2. This attack was not sophisticated in most senses: the attacker used a pre-weaponized script for a publicly known weakness, and their entrance point was an insecure GitHub workflow target + template injection vulnerability of the sort that's been publicly documented since at least 2021. To add to this, the template injection vulnerability was in a custom action that had a previous injection vulnerability earlier in the year of the exact same type, suggesting that no checks were added after the previous vulnerability.
Woodruff said Ultralytics was “very lucky” that the attacker only injected a crypto miner both times, especially in the second attack where they leveraged an API token that wasn’t rotated following a previous attack.

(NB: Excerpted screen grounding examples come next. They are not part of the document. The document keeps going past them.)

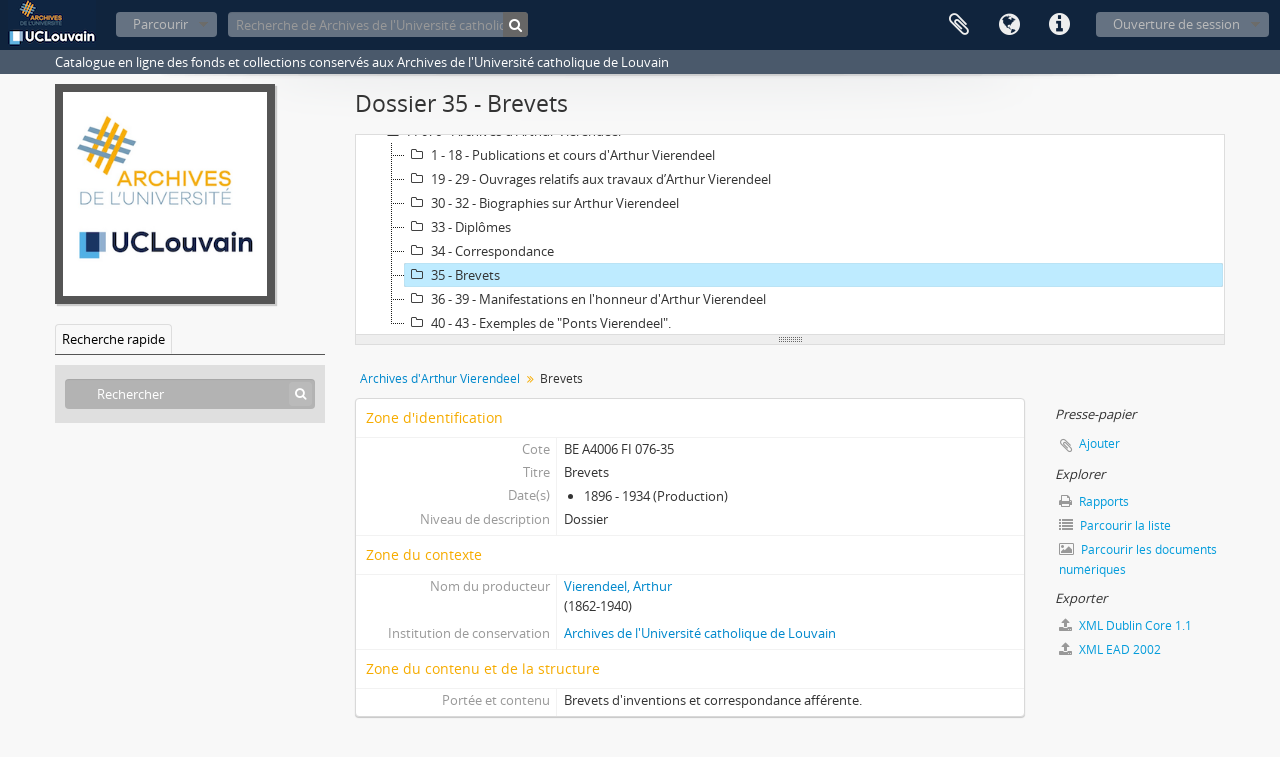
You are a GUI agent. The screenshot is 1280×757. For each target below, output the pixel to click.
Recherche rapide (113, 339)
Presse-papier (959, 25)
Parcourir (160, 24)
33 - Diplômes (458, 227)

"This could have been a lot worse (and could still be, since it's been less than a day since the last indicator of compromise), largely because of poor security practices within this repository's CI/CD, not PyPI or any other component of your supply chain,” Woodruff said.
One person commented, “BTW this is why we need PEP740,” referencing Python’s standard for defining cryptographically verifiable attestations hosted by indices like PyPI. When PyPI introduced digital attestations in November, roughly 5% of the 360 most-downloaded packages had attestations uploaded. That figure is now at 9% of the top packages offering attestations for their latest release.
There are several significant lessons to learn from this particular supply chain attack, not the least of which is the limitation of attestation in scenarios where build artifacts can be tampered with through cache poisoning.
“Attestation only creates a tamper-proof guarantee between an artifact and a build job + commit,” Khan said in his research on GitHub Actions cache poisoning.“Common build pitfalls like referencing un-trusted third party reusable actions can lead to build integrity compromise.
“Cache poisoning is unique in that it is very hard to detect for someone consuming an artifact. Provenance also links the artifact to the workflow file definition. A consumer can see that the workflow that built an artifact uses insecure actions and choose not to trust the binary. With cache poisoning this is harder if not impossible, because there is no way to inspect the contents of build caches as a consumer of a software package.”
Nevertheless, the valid attestations proved useful in this particular case as researchers needed the timestamps to confidently identify cache poisoning as the vector here. As Woodruff noted in his detailed timeline of the events, these releases were all uploaded to PyPI with a Trusted Publisher and valid attestations for each distribution, matching the ultralytics/ultralytics Trusted Publisher identity.
“Don’t get me wrong, GitHub Actions build attestation and provenance in general is a big step forward for supply chain security, but it is important not to fall into the pattern of trust simply because something checks a box,” Khan said.
While attestation may improve security, it cannot force maintainers to secure their workflows or rotate compromised credentials. Using open source software still comes with a healthy amount of risk where even the largest software organizations can have blindspots that translate into catastrophic supply chain failures.
After this high-profile event, it will be trivial for attackers to replicate these cache poisoning techniques against other vulnerable GitHub Actions workflows. This supply chain attack is a stark reminder for organizations to secure their CI/CD pipelines, as threat actors become more aggressive about exploiting GitHub Actions.